Textauszug:
*-*-*

Zeitzeugin berichtet zum Novemberpogrom „Vergeben, aber nicht vergessen“

Düsseldorf · Rather Gymnasiasten erforschten die Geschichte einer jüdischen Familie aus Düsseldorf. Eine Enkelin war nun zu Besuch und beantwortete viele Fragen.

Alfred Altman mit seinem Vater David auf der Königsallee. An der Ecke zur Blumenstraße hatte die Familie ein Geschäft und lebte auch in dem Haus.

Alfred Altman mit seinem Vater David auf der Königsallee. An der Ecke zur Blumenstraße hatte die Familie ein Geschäft und lebte auch in dem Haus.

Foto: Familie Altman

Der 19-jährige Marek fasste zusammen, was viele seiner Schulkameraden empfunden haben dürften: „Kein Buch oder Bericht kann so eine persönliche und authentische Begegnung ersetzen. Es ist einfach wichtig, mit Zeitzeugen zu sprechen.“ In diesem Fall war dies Jacquelyn Altman. Die herzliche Dame ist anlässlich des Gedenkens an den Novemberpogrom aus Toronto, Kanada, nach Düsseldorf gereist und beantwortete hier unter anderem ausführlich die Fragen von Schülern des Friedrich-Rückert-Gymnasiums. Diese hatten sich mit Jona Winstroth von der Mahn- und Gedenkstätte, mit der die Schule seit 2016 eine Kooperation unterhält, und Lehrer Tim von Berswordt-Wallrabe intensiv auf den Besuch vorbereitet und zur Geschichte der Familie Altmann geforscht. (Die Schreibweise Altman entstand erst später in Kanada.)

*-*-*

Datenabschnitt:
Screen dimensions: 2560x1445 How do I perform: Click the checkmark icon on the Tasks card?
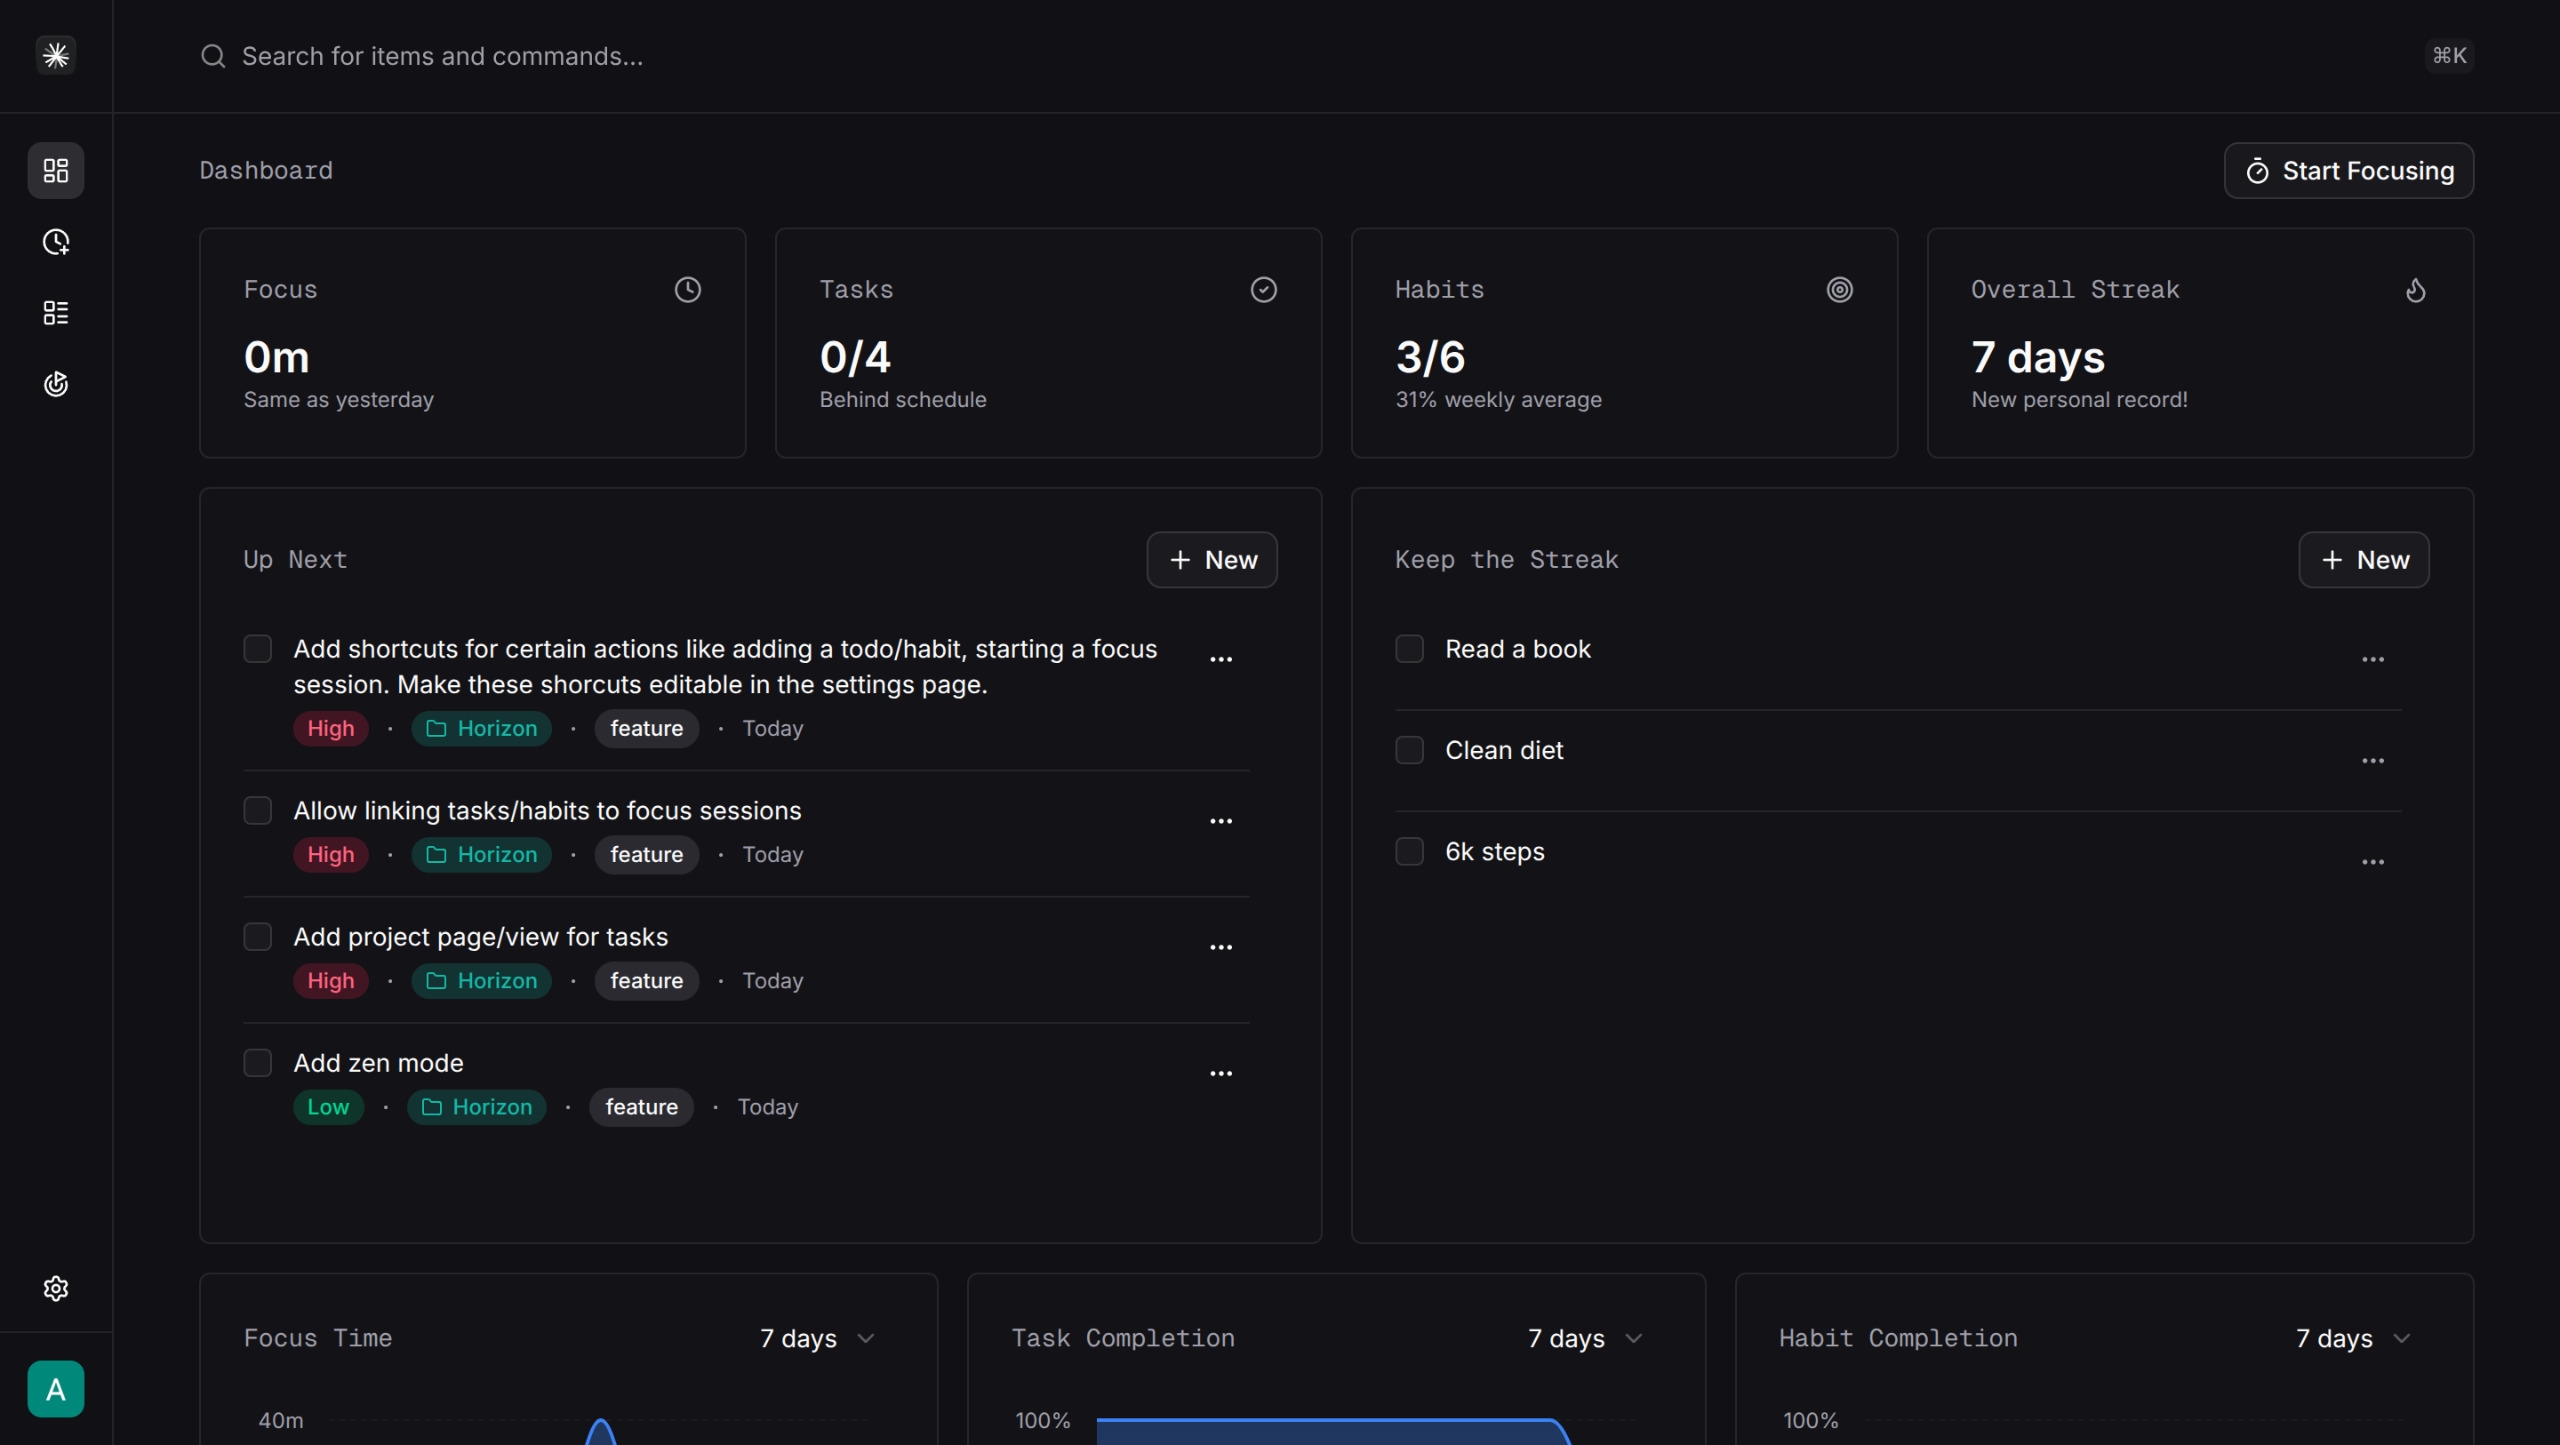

*-*-*

Aufgabe 1: Seit wann kooperiert das Friedrich-Rückert-Gymnasium laut dem Artikel über den Besuch der Zeitzeugin mit der Mahn- und Gedenkstätte?
Aufgabe 2: Führe den Artikel über den Besuch der Zeitzeugin Jacquelyn Altman in Düsseldorf ab dem letzten Satz weiter.

Antwort 1: Seit 2016.

Antwort 2:
Selber erlebt hat die 1961 geborene Jacquelyn Altman die NS-Zeit nicht, geprägt wurde sie aber dennoch stark davon. Sie ist die Enkelin von Johanna und David Altmann aus Düsseldorf. Johanna Altmann leitete einen Modesalon auf der Blumenstraße, wo die Familie auch wohnte. Während des Novemberpogroms 1938 wurden Wohnung und Arbeitsstätte völlig verwüstet. David und Johanna konnten ihren damals 17-jährigen Sohn Alfred noch mit einem Kindertransport aus Deutschland nach Großbritannien bringen. Von dort wurde er später nach Kanada abgeschoben. Doch sie selbst wurden am 27. Oktober 1941 in das Ghetto Litzmannstadt deportiert und später in Auschwitz ermordet. Bis zur Deportation stand ihnen ihre ehemalige Angestellte Martha Schumacher zur Seite.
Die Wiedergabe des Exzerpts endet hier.